======== INPUT MATERIAL
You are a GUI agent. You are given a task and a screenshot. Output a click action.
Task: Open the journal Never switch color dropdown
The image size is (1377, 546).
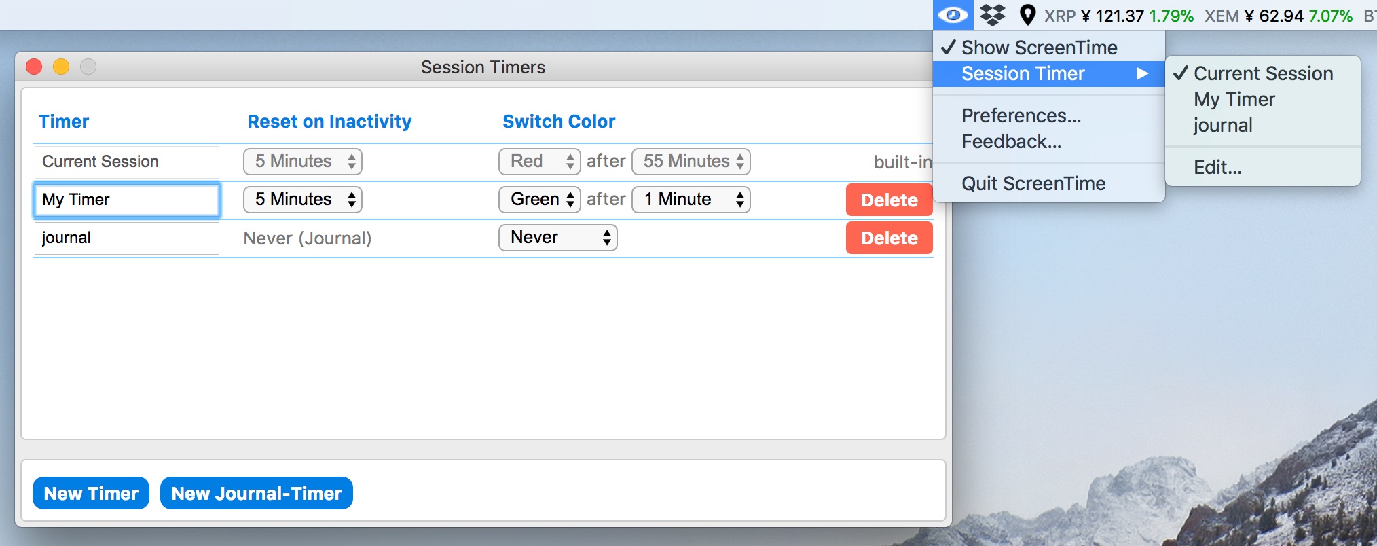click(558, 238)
================
======== INPUT MATERIAL
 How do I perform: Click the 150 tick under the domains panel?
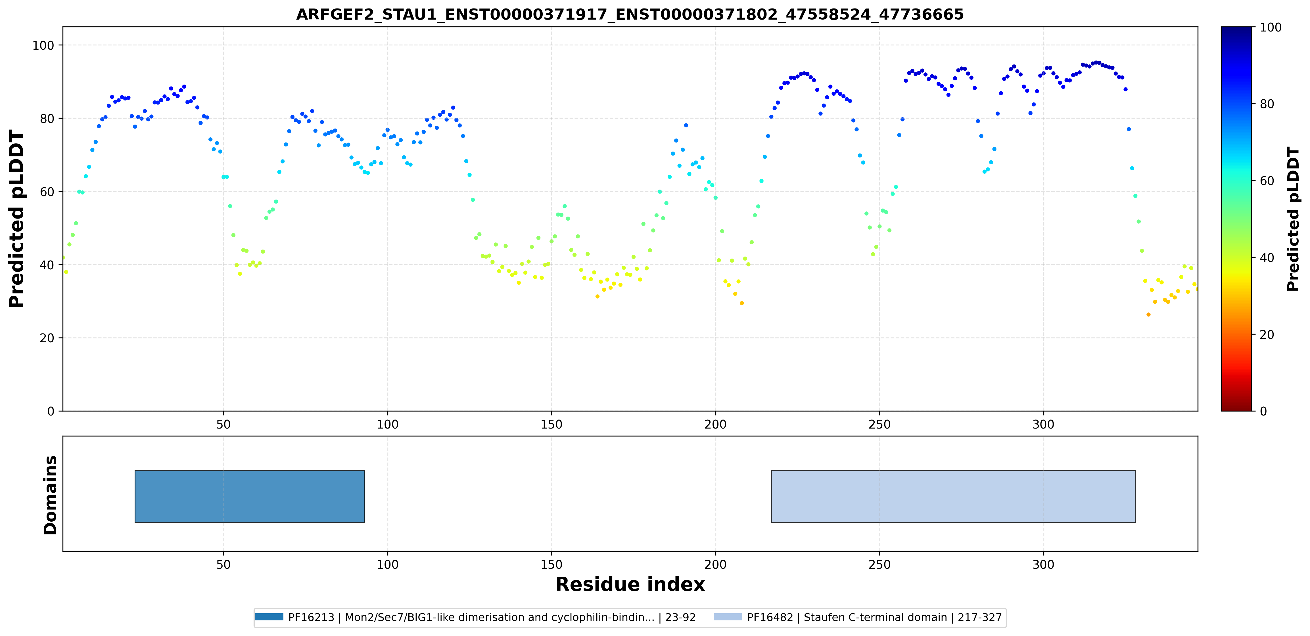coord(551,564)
================
======== INPUT MATERIAL
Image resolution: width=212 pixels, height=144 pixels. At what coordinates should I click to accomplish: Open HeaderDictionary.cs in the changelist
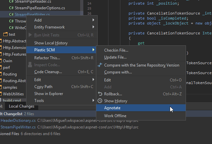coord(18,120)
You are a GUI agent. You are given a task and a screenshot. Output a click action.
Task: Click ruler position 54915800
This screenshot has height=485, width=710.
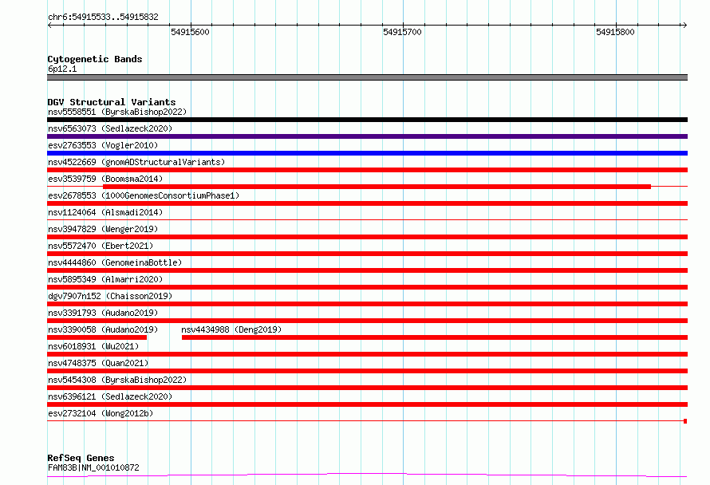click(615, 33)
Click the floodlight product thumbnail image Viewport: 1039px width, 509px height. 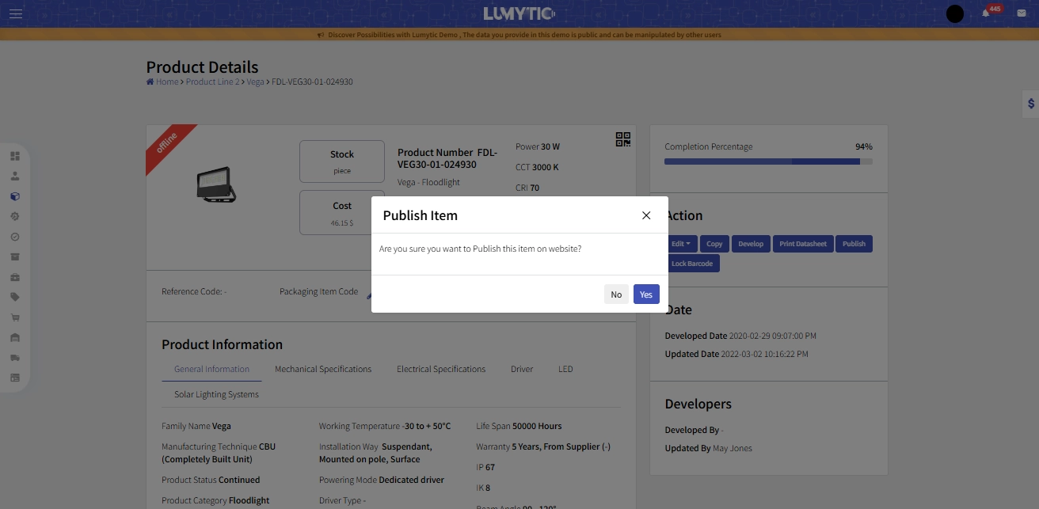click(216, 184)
================
REQUIREMENT
Take the entries above and copy exactly the lines starting at the one with "Image resolution: width=212" and ending at the one with "Task: Click ruler position 54915800"; nothing outside that span, and no pictures.

FINISHED TASK
Image resolution: width=212 pixels, height=144 pixels. At what coordinates should I click to accomplish: Open HeaderDictionary.cs in the changelist
coord(18,120)
You are a GUI agent. You are given a task and a screenshot. Output a click action.
Task: Click ruler position 54915800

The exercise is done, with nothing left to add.